Stored records:
= Beginning of Section =

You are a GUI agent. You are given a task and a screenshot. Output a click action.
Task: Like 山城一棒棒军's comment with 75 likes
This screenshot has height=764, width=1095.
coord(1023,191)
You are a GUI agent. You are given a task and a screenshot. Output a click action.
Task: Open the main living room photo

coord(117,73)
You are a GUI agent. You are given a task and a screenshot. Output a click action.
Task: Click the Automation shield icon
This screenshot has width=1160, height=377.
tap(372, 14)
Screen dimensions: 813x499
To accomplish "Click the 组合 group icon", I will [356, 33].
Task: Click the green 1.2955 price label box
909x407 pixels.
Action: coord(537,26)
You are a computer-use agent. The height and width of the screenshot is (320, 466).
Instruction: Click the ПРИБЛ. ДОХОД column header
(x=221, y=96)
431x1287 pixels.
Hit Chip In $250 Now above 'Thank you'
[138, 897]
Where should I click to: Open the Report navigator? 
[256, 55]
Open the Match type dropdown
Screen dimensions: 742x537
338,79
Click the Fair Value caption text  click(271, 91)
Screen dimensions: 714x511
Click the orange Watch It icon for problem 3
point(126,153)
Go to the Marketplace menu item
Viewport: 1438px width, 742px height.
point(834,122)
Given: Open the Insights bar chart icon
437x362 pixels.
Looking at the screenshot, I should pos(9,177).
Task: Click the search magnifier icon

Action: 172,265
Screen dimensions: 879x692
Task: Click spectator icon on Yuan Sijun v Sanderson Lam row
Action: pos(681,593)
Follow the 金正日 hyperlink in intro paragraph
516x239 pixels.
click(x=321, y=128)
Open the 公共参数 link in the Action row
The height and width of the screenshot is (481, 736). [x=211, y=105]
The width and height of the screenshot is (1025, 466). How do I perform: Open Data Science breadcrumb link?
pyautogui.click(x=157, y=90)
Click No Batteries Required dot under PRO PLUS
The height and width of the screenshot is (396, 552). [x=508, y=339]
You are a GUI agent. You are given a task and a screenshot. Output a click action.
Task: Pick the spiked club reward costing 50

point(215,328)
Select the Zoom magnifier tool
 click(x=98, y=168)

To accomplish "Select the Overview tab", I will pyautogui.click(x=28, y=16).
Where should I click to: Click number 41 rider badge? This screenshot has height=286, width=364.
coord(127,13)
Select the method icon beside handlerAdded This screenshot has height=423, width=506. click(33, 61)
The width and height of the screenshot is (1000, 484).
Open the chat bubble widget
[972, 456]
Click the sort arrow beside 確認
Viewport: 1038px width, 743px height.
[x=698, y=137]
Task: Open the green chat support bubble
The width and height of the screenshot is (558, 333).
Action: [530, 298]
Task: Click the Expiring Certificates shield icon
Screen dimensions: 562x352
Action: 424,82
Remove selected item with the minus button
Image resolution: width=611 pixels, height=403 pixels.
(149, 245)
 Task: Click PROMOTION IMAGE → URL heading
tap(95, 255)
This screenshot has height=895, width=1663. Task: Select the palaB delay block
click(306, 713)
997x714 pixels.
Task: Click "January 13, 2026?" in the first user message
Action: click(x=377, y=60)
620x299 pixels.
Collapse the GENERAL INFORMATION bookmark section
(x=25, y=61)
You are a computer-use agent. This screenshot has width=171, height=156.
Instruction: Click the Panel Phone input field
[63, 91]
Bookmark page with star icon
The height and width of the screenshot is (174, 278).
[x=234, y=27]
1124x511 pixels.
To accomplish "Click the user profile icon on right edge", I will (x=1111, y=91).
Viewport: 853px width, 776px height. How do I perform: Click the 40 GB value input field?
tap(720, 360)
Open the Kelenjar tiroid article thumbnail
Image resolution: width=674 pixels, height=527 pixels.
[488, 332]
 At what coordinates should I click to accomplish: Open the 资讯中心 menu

= End of Section =

So that nothing is lost, please repeat all of the entries exactly.

You are a GUI agent. You are given a task and a screenshot. Output a click action.
Task: Like 山城一棒棒军's comment with 75 likes
This screenshot has height=764, width=1095.
coord(1023,191)
You are a GUI agent. You are given a task and a screenshot. Output a click action.
Task: Open the main living room photo

coord(117,73)
You are a GUI agent. You are given a task and a screenshot. Output a click action.
Task: Click the Automation shield icon
This screenshot has width=1160, height=377.
tap(372, 14)
Screen dimensions: 813x499
To accomplish "Click the 组合 group icon", I will [356, 33].
Task: Click the green 1.2955 price label box
909x407 pixels.
Action: coord(537,26)
You are a computer-use agent. The height and width of the screenshot is (320, 466).
Instruction: Click the ПРИБЛ. ДОХОД column header
(x=221, y=96)
431x1287 pixels.
Hit Chip In $250 Now above 'Thank you'
[138, 897]
Where should I click to: Open the Report navigator? 
[256, 55]
Open the Match type dropdown
Screen dimensions: 742x537
338,79
Click the Fair Value caption text  click(271, 91)
Screen dimensions: 714x511
Click the orange Watch It icon for problem 3
point(126,153)
Go to the Marketplace menu item
Viewport: 1438px width, 742px height.
point(834,122)
Given: Open the Insights bar chart icon
437x362 pixels.
Looking at the screenshot, I should pos(9,177).
Task: Click the search magnifier icon

Action: 172,265
Screen dimensions: 879x692
Task: Click spectator icon on Yuan Sijun v Sanderson Lam row
Action: pos(681,593)
Follow the 金正日 hyperlink in intro paragraph
516x239 pixels.
click(x=321, y=128)
Open the 公共参数 link in the Action row
The height and width of the screenshot is (481, 736). [x=211, y=105]
The width and height of the screenshot is (1025, 466). How do I perform: Open Data Science breadcrumb link?
pyautogui.click(x=157, y=90)
Click No Batteries Required dot under PRO PLUS
The height and width of the screenshot is (396, 552). [x=508, y=339]
You are a GUI agent. You are given a task and a screenshot. Output a click action.
Task: Pick the spiked club reward costing 50

point(215,328)
Select the Zoom magnifier tool
 click(x=98, y=168)

To accomplish "Select the Overview tab", I will pyautogui.click(x=28, y=16).
Where should I click to: Click number 41 rider badge? This screenshot has height=286, width=364.
coord(127,13)
Select the method icon beside handlerAdded This screenshot has height=423, width=506. click(33, 61)
The width and height of the screenshot is (1000, 484).
Open the chat bubble widget
[972, 456]
Click the sort arrow beside 確認
Viewport: 1038px width, 743px height.
[x=698, y=137]
Task: Open the green chat support bubble
The width and height of the screenshot is (558, 333).
Action: [530, 298]
Task: Click the Expiring Certificates shield icon
Screen dimensions: 562x352
Action: 424,82
Remove selected item with the minus button
Image resolution: width=611 pixels, height=403 pixels.
(149, 245)
 Task: Click PROMOTION IMAGE → URL heading
tap(95, 255)
This screenshot has height=895, width=1663. Task: Select the palaB delay block
click(306, 713)
997x714 pixels.
Task: Click "January 13, 2026?" in the first user message
Action: click(x=377, y=60)
620x299 pixels.
Collapse the GENERAL INFORMATION bookmark section
(x=25, y=61)
You are a computer-use agent. This screenshot has width=171, height=156.
Instruction: Click the Panel Phone input field
[63, 91]
Bookmark page with star icon
The height and width of the screenshot is (174, 278).
[x=234, y=27]
1124x511 pixels.
To accomplish "Click the user profile icon on right edge", I will (x=1111, y=91).
Viewport: 853px width, 776px height. How do I perform: Click the 40 GB value input field?
tap(720, 360)
Open the Kelenjar tiroid article thumbnail
Image resolution: width=674 pixels, height=527 pixels.
[488, 332]
 At what coordinates should I click to accomplish: Open the 资讯中心 menu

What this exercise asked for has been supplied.